* EXTRAIT:

L’intérêt de cette image, c’est qu’elle exprime en même temps la distinction irréductible des personnes et leur union indissoluble ; et elle oriente vers une conception exacte de cette union qui se fait sur le mode de l’opposition et de la complémentarité des sexes. L’Église n’est pas seulement un rassemblement d’hommes, elle n’est pas seulement le lieu où le mystère de Dieu pénètre l’humanité. Elle a aussi, au point de contact de la réalité divine et de la réalité humaine, une consistance, une unité, une personnalité qui n’est pas absorbée par celle de son chef. Elle n’existe que par le Christ et pourtant, elle lui fait face.
Mais comment pouvons-nous nous représenter cette consistance de l’Église ? Il faut parler en termes de foi et évoquer tout d’abord celle qui est, pour ainsi dire, l’archétype de la foi, Marie. Par son oui total, adéquat, qui accueille dans l’humanité le don du Christ, Notre-Dame apparaît comme l’image originelle de l’Église entière. Comme écrit von Balthasar : « Le oui de Marie est l’acte subjectif fondamental de l’Église dans lequel le trésor objectif de grâce de l’Église est reçu, trouve son sens et atteint son but » (Wer ist die Kirche ?). Et c’est en prolongement de la foi mariale qu’on pourra se représenter qui est l’Église comme Épouse, comme sujet en quelque sorte personnel. Elle prend corps, elle existe concrètement dans la mesure où des consciences ou des libertés accueillent par la disponibilité de la foi le don de Dieu en Jésus-Christ. Les croyants ne sont pas juxtaposés, ils entrent en communion. L’Église, en sa réalité la plus concrète, est la communion des croyants, la communion réelle des personnes dans la même foi, qui n’existe qu’en eux et pourtant les précède, qui les personnalise dans la décision de leur liberté et, en même temps, les fait participer avec tous à une fois commune, à une obéissance commune en Jésus-Christ, à une commune sainteté.

* CONSIGNE DONNÉE 1:
Recopiez sans rien modifier le passage de l'extrait sur l'Église qui commence par les mots contenant « L’intérêt de cette » et se termine par « lui fait face. ».

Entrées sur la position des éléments

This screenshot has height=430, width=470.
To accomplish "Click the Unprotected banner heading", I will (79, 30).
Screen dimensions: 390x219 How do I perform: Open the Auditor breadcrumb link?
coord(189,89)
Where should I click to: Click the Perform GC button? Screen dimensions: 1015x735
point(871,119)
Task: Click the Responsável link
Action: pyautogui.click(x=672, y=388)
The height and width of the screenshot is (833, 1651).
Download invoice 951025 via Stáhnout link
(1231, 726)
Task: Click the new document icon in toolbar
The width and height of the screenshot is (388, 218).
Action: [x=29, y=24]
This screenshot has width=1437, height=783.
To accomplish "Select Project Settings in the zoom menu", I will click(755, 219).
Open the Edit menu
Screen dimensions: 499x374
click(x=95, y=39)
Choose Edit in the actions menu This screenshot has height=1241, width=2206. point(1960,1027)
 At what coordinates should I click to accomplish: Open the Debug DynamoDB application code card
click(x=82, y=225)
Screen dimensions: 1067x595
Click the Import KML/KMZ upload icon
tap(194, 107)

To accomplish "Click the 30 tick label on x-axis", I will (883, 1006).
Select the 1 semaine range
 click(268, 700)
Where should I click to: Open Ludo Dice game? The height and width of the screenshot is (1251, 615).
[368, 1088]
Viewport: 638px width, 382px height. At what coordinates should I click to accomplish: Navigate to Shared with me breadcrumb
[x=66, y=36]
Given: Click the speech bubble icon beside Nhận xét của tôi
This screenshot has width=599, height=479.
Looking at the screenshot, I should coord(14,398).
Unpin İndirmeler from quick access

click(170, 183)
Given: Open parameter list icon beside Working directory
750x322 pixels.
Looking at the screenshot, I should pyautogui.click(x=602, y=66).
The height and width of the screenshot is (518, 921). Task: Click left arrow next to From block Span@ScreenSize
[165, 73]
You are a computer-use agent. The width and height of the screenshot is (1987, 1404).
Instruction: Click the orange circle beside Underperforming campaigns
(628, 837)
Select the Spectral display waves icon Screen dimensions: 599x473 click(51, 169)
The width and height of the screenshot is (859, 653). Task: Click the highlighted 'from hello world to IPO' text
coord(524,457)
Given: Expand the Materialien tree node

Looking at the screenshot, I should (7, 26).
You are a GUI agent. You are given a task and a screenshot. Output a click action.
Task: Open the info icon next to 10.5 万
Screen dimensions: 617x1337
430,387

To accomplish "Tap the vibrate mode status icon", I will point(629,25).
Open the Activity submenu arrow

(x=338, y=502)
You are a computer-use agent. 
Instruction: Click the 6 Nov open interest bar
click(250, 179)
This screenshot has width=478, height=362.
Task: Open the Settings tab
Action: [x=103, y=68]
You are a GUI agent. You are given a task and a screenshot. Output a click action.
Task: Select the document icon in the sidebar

* CONSIGNE DONNÉE 2:
Renommez « Screen dimensions » en « Screen size » dans les lignes des entrées allant du début des entrées jusqu'à la ligne contenant « Action: pyautogui.click(x=672, y=388) », bornes comprises. Redonnez seulement ces lignes, sans autre changement.

* RÉPONSE FINALE 1:
L’intérêt de cette image, c’est qu’elle exprime en même temps la distinction irréductible des personnes et leur union indissoluble ; et elle oriente vers une conception exacte de cette union qui se fait sur le mode de l’opposition et de la complémentarité des sexes. L’Église n’est pas seulement un rassemblement d’hommes, elle n’est pas seulement le lieu où le mystère de Dieu pénètre l’humanité. Elle a aussi, au point de contact de la réalité divine et de la réalité humaine, une consistance, une unité, une personnalité qui n’est pas absorbée par celle de son chef. Elle n’existe que par le Christ et pourtant, elle lui fait face.

* RÉPONSE FINALE 2:
This screenshot has height=430, width=470.
To accomplish "Click the Unprotected banner heading", I will (79, 30).
Screen size: 390x219 How do I perform: Open the Auditor breadcrumb link?
coord(189,89)
Where should I click to: Click the Perform GC button? Screen size: 1015x735
point(871,119)
Task: Click the Responsável link
Action: pyautogui.click(x=672, y=388)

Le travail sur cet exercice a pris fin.